The moment we judge someone, we forfeit the ability to help.
Seems like a lot of what is being promulgated in so-called “security awareness“ today is nothing short of berating people with a never-ending list of things not to do, coupled with a shorter, non-intuitive list of what to do. (aside, check out “why the definition of security awareness matters”)
When these lists predictably fail to produce results, frustration results in cries to “call people out” and “catch them doing the wrong thing.” Shaming and blaming people without first educating them is a dangerous approach.
Why the need to embarrass others?
The reason so many focus on lecturing and berating stems from the misguided belief that we know better, know more than other people, and therefore must inflict our will upon them.
From: the employees
To: the security team
RE: get over yourself
Businesses existed without you before, and while perhaps not in the future, we can do better. So can you. Start sharing with us and stop trying to embarrass us and make us feel stupid. Teach us what you know “ but in our words“ and we will work alongside you.

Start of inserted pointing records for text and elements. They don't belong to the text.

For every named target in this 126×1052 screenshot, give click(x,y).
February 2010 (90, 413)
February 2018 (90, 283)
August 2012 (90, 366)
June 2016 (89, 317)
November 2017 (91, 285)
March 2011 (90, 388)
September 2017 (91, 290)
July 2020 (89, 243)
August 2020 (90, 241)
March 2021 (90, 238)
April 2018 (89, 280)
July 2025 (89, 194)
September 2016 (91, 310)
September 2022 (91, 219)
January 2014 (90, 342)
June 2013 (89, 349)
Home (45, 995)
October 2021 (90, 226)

Security Awareness is generated, not prescribed
After a conference keynote, I dined with a CSO excited to talk about his program. When the conversation turned to security awareness, his approach blew me away: he simply told people what awareness was, told them what to do and told them how to do it. He saw no need for security awareness or training. He considered it a waste of time and money.
Wow. How would you like to be the employee in that organization?

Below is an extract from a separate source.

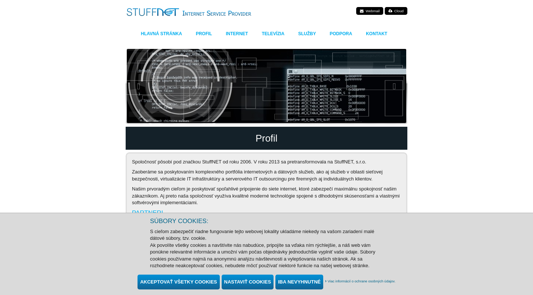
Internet (237, 33)
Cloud (396, 11)
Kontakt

Maybe he doesn’t understand the definition of security awareness. Either way, I suspect the point is lost on that chap and those he is supposed to serve. And that’s too bad for everyone.
People are clever: they do brilliant things; they know they need to change (and are willing to) and have reasonable expectations of you and the organization.
Why the disconnect?
Just like the practice of calling people “users,” (a practice which needs to end, now), this approach is a way to create distance. It creates situations where security professionals feed their ego by suggesting inane things like, “you can’t patch stupid,” suggesting people are “layer 8,” and that our role is to inflict pain so people understand. Worse, the audience cheers and applauds. Yet if this were another profession describing you, imagine the outrage.
Here’s the dirty little secret: we don’t know better, just different.
A career focused on security means hours a day steeped in risk. Time spent understanding systems and networks, implementing solutions and creating protocols to reduce risk and protect organizations from the certainty of attack. Easier to forget are the mistakes. Lots of them. Bricked machines, blown updates, lost configurations, default passwords… even seasoned professionals make mistakes (hopefully smaller ones). But they form the basis for the experience and a successful career.
We may have started on a more equal footing in terms of experience, but the nature of our profession changes us. Sometimes, however, that change is a bit harder to see, and even more challenging to consider in context. That comes through when trying to explain important concepts to people… but in the wrong context, with the wrong words.
We have hope
Even without a clear understanding, people know security is important. They are willing and able to make changes and adapt — when necessary. However, change is scary, and a long, confusing list of tasks and actions to do or avoid increases friction. No one likes to be scoffed at or talked down to. Engage people in their own environment, understand their job — the complexities, the nuances, the stress — and work together to explore the consequences of actions. In the process, listen and look for parallels to reach a mutual understanding.
Show people a better way, empower them to change.